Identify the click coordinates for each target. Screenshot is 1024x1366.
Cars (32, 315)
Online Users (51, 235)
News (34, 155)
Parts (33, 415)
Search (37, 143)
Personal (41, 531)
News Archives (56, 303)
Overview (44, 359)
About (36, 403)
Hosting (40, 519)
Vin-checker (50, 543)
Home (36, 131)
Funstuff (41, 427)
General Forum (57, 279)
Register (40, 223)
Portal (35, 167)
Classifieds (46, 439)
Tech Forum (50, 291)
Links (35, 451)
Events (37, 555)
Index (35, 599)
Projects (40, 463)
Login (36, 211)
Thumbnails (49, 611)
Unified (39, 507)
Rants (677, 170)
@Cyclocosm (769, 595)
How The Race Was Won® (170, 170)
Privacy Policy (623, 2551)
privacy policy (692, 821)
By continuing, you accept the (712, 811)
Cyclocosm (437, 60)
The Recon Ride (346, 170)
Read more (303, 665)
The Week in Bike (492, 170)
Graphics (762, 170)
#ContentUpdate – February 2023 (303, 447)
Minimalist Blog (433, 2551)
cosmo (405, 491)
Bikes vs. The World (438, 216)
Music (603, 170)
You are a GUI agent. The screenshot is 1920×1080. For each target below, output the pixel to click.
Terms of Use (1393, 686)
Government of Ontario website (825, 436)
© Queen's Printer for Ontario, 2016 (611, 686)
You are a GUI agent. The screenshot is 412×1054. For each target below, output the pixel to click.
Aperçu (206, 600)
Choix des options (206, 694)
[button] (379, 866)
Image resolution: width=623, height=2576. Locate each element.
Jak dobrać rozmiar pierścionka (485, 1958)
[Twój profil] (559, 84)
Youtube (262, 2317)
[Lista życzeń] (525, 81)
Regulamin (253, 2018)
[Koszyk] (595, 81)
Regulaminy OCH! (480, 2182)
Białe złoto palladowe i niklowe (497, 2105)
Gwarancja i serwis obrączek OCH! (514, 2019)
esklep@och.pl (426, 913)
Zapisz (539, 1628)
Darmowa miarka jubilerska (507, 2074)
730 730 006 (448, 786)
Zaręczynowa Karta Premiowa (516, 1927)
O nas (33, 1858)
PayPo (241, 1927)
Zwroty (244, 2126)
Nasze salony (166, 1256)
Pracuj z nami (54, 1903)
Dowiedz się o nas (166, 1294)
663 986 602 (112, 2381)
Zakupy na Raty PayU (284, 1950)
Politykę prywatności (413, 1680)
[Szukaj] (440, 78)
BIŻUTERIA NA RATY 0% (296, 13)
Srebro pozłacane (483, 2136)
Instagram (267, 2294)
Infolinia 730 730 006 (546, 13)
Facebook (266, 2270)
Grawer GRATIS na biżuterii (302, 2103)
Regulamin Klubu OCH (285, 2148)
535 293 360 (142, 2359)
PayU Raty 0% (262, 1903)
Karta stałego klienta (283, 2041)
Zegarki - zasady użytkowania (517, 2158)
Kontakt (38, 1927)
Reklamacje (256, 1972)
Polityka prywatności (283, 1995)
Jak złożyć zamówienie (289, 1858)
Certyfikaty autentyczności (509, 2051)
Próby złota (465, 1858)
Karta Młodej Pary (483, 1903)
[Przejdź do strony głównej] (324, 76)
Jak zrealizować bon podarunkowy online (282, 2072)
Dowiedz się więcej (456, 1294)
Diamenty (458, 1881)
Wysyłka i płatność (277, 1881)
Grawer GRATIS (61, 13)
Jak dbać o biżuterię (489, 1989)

To do |
Every record above must be set down again, word for word.

The answer |
Identify the click coordinates for each target. Screenshot is 1024x1366.
Cars (32, 315)
Online Users (51, 235)
News (34, 155)
Parts (33, 415)
Search (37, 143)
Personal (41, 531)
News Archives (56, 303)
Overview (44, 359)
About (36, 403)
Hosting (40, 519)
Vin-checker (50, 543)
Home (36, 131)
Funstuff (41, 427)
General Forum (57, 279)
Register (40, 223)
Portal (35, 167)
Classifieds (46, 439)
Tech Forum (50, 291)
Links (35, 451)
Events (37, 555)
Index (35, 599)
Projects (40, 463)
Login (36, 211)
Thumbnails (49, 611)
Unified (39, 507)
Rants (677, 170)
@Cyclocosm (769, 595)
How The Race Was Won® (170, 170)
Privacy Policy (623, 2551)
privacy policy (692, 821)
By continuing, you accept the (712, 811)
Cyclocosm (437, 60)
The Recon Ride (346, 170)
Read more (303, 665)
The Week in Bike (492, 170)
Graphics (762, 170)
#ContentUpdate – February 2023 (303, 447)
Minimalist Blog (433, 2551)
cosmo (405, 491)
Bikes vs. The World (438, 216)
Music (603, 170)
You are a GUI agent. The screenshot is 1920×1080. For each target below, output the pixel to click.
Terms of Use (1393, 686)
Government of Ontario website (825, 436)
© Queen's Printer for Ontario, 2016 (611, 686)
You are a GUI agent. The screenshot is 412×1054. For each target below, output the pixel to click.
Aperçu (206, 600)
Choix des options (206, 694)
[button] (379, 866)
Image resolution: width=623, height=2576. Locate each element.
Jak dobrać rozmiar pierścionka (485, 1958)
[Twój profil] (559, 84)
Youtube (262, 2317)
[Lista życzeń] (525, 81)
Regulamin (253, 2018)
[Koszyk] (595, 81)
Regulaminy OCH! (480, 2182)
Białe złoto palladowe i niklowe (497, 2105)
Gwarancja i serwis obrączek OCH! (514, 2019)
esklep@och.pl (426, 913)
Zapisz (539, 1628)
Darmowa miarka jubilerska (507, 2074)
730 730 006 (448, 786)
Zaręczynowa Karta Premiowa (516, 1927)
O nas (33, 1858)
PayPo (241, 1927)
Zwroty (244, 2126)
Nasze salony (166, 1256)
Pracuj z nami (54, 1903)
Dowiedz się o nas (166, 1294)
663 986 602 (112, 2381)
Zakupy na Raty PayU (284, 1950)
Politykę prywatności (413, 1680)
[Szukaj] (440, 78)
BIŻUTERIA NA RATY 0% (296, 13)
Srebro pozłacane (483, 2136)
Instagram (267, 2294)
Infolinia 730 730 006 (546, 13)
Facebook (266, 2270)
Grawer GRATIS na biżuterii (302, 2103)
Regulamin Klubu OCH (285, 2148)
535 293 360 (142, 2359)
PayU Raty 0% (262, 1903)
Karta stałego klienta (283, 2041)
Zegarki - zasady użytkowania (517, 2158)
Kontakt (38, 1927)
Reklamacje (256, 1972)
Polityka prywatności (283, 1995)
Jak złożyć zamówienie (289, 1858)
Certyfikaty autentyczności (509, 2051)
Próby złota (465, 1858)
Karta Młodej Pary (483, 1903)
[Przejdź do strony głównej] (324, 76)
Jak zrealizować bon podarunkowy online (282, 2072)
Dowiedz się więcej (456, 1294)
Diamenty (458, 1881)
Wysyłka i płatność (277, 1881)
Grawer GRATIS (61, 13)
Jak dbać o biżuterię (489, 1989)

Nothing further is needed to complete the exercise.